Data model and storage
The HMC FAIR Data Dashboard utilizes a relational database (specifically MariaDB (opens in a new tab)) to ensure the persistence of stored data. To enhance data integrity and minimize redundancy, the database has been normalized following standard conventions. The resulting structure aims to eliminate anomalies and improve overall data quality.
For a visual representation, refer to the Enhanced Entity-Relationship (EER) diagram below:
Enhanced Entity-Relationship (EER) diagram
Database Schema
The database schema is accessible for utilisation in mariadb/schema.sql
file.
Simplified Deployment of the Dashboard in Kubernetes (opens in a new tab)
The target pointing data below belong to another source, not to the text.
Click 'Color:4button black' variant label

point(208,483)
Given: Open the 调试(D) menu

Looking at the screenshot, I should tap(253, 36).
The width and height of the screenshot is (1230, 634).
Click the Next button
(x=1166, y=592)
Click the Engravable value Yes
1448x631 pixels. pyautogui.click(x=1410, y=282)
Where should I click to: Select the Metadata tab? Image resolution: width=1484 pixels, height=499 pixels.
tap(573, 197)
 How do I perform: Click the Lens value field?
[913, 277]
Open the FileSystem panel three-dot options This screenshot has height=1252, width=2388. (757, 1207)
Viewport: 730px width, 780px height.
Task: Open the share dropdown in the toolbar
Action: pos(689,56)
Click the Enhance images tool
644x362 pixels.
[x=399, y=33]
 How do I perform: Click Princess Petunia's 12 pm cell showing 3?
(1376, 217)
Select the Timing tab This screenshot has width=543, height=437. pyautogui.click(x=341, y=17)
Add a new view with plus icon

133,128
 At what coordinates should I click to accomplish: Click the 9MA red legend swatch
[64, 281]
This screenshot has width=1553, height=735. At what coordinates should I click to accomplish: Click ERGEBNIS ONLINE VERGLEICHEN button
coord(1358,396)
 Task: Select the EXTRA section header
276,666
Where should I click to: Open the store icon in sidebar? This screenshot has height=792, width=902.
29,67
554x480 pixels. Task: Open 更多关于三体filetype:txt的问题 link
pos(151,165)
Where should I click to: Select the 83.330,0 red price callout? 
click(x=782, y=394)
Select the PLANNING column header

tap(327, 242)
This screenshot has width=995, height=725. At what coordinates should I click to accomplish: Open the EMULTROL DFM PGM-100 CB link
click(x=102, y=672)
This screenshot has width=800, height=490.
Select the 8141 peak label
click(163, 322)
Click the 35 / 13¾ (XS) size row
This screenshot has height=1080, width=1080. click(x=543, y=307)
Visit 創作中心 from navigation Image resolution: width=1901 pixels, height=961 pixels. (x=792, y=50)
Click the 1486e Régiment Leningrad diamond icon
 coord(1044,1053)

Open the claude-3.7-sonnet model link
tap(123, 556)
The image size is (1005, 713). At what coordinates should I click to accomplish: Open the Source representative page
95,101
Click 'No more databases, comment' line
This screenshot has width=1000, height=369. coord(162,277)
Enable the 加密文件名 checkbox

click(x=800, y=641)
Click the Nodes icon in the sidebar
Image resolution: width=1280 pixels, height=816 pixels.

The database connection and configuration variables are initially transmitted via an environment variable.
The dashboard and database are discrete entities, and this functionality facilitates the straightforward deployment of the dashboard within a Kubernetes environment.
Preparation of data for presentation in the Dashboard
In order to gain access to the data, SQL queries have been written in the utility/db.py
file. Furthermore, the pymysql
python driver is utilised for this purpose.
The following steps must be followed in order to access the data:
1. Connecting to the database
In order to establish a connection with the database, our connection function has been defined as follows:
def connection():
return pymysql.connect(
host=DB_CONTAINER_NAME_OR_ADDRESS,
user=DB_USER,
password=DB_PASSWORD,
database=DB_NAME,
)
2. Defining the SQL queries
The subsequent stage of the process is to define the SQL query, for instance:
SELECT p.publication_year as 'Publication Year',
p.`type` as 'Publication Type', COUNT(DISTINCT p.id) as 'Total Number of Datasets'
FROM publication AS p
INNER JOIN reference AS r ON p.id = r.reference_to_id
INNER JOIN publication AS pr ON pr.id = r.reference_id
INNER JOIN center_has_publication AS pc ON pr.id = pc.publication_id
INNER JOIN center AS c ON pc.center_id = c.id
WHERE p.`type` = 'Dataset' AND r.`sub_type` = 'IsSupplementedBy' AND p.publication_year >= 2000
AND p.publication_year <= %s
GROUP BY p.publication_year
ORDER BY p.publication_year
3. Executing the queries
3.1. Function to execute
The following function enables the execution of queries and the storage of the resulting data in a data frame, which can then be accessed and utilised as required via the dashboard.
def get_dataframe(
query, args=None, success_message="Data Selection Successfully Done!"
):
conn = connection()
cursor = conn.cursor()
cursor.execute(query, args)
data = cursor.fetchall()
dataframe = pd.DataFrame(data, columns=[i[0] for i in cursor.description])
try:
conn.commit()
cursor.close()
print(success_message)
return dataframe
except pymysql.Error as err:
print(f"could not close connection error pymysql {err.args[0]}: {err.args[1]}")
conn.rollback()
cursor.close()
return None
3.2. Executing the function
The following illustrates the calling of the function that will execute the query and return a data frame, which can be utilized across the entire dashboard.
data_count_df = get_dataframe(
SELECT_DATASET_PUBLICATION_COUNT_QUERY,
args=[MAX_YEAR],
success_message="DATASET PUBLICATION COUNT queried successfully",
)
The objective has been to reuse the queried data as much as possible throughout the dashboard.